EXERCISE INSTRUCTIONS: As the answer, set down the lines below from the one containing "Instruction: Place cursor" through the one containing "Task: Click the <h1> output line in Shell", exactly and inclusively, and no others.

DATASET RECORDS:
+++

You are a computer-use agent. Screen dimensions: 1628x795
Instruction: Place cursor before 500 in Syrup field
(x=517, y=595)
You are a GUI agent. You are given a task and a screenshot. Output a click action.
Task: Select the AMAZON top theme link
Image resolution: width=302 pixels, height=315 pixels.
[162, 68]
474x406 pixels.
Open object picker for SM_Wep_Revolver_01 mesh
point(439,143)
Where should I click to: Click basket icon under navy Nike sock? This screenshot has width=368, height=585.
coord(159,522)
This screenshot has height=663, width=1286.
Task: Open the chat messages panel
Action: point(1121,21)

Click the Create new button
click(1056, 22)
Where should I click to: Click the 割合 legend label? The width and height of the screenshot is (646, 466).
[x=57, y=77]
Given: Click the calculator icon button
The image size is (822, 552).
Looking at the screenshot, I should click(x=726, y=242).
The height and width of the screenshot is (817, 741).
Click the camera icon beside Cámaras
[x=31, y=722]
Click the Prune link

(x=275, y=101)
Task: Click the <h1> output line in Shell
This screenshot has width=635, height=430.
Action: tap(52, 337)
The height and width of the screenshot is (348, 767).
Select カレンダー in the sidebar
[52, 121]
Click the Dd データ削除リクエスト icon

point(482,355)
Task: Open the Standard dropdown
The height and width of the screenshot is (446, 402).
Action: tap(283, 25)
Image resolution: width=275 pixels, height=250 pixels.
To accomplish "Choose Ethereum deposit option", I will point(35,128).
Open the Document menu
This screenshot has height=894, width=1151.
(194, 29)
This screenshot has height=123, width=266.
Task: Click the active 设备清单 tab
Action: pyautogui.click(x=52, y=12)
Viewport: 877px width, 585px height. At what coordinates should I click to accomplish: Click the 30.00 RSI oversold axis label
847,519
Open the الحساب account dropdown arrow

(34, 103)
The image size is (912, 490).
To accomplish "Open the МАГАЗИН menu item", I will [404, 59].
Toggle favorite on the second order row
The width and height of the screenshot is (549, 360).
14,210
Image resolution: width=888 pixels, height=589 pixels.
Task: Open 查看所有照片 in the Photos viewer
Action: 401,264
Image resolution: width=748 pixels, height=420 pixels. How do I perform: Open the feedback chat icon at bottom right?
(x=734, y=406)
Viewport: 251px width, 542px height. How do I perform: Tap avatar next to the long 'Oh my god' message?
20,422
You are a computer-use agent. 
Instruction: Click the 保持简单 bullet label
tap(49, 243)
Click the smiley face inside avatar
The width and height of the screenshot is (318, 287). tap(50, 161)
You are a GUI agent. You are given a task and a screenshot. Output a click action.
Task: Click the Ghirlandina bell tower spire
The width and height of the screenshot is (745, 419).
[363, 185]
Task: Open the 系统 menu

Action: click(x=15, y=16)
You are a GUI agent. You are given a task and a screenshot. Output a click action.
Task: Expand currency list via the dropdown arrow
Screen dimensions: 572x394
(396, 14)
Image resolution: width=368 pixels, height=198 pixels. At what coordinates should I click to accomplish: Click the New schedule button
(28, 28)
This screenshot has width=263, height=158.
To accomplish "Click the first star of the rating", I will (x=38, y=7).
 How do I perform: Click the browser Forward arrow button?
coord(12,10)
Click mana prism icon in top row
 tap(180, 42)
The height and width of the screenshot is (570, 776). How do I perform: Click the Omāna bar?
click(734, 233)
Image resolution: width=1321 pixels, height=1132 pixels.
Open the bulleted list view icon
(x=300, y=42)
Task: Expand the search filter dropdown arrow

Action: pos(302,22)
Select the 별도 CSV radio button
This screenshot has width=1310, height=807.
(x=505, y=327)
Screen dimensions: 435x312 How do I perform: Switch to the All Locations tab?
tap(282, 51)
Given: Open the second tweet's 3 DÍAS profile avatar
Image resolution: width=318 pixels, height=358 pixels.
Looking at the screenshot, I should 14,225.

+++

EXERCISE ANSWER:
Instruction: Place cursor before 500 in Syrup field
(x=517, y=595)
You are a GUI agent. You are given a task and a screenshot. Output a click action.
Task: Select the AMAZON top theme link
Image resolution: width=302 pixels, height=315 pixels.
[162, 68]
474x406 pixels.
Open object picker for SM_Wep_Revolver_01 mesh
point(439,143)
Where should I click to: Click basket icon under navy Nike sock? This screenshot has width=368, height=585.
coord(159,522)
This screenshot has height=663, width=1286.
Task: Open the chat messages panel
Action: point(1121,21)

Click the Create new button
click(1056, 22)
Where should I click to: Click the 割合 legend label? The width and height of the screenshot is (646, 466).
[x=57, y=77]
Given: Click the calculator icon button
The image size is (822, 552).
Looking at the screenshot, I should click(x=726, y=242).
The height and width of the screenshot is (817, 741).
Click the camera icon beside Cámaras
[x=31, y=722]
Click the Prune link

(x=275, y=101)
Task: Click the <h1> output line in Shell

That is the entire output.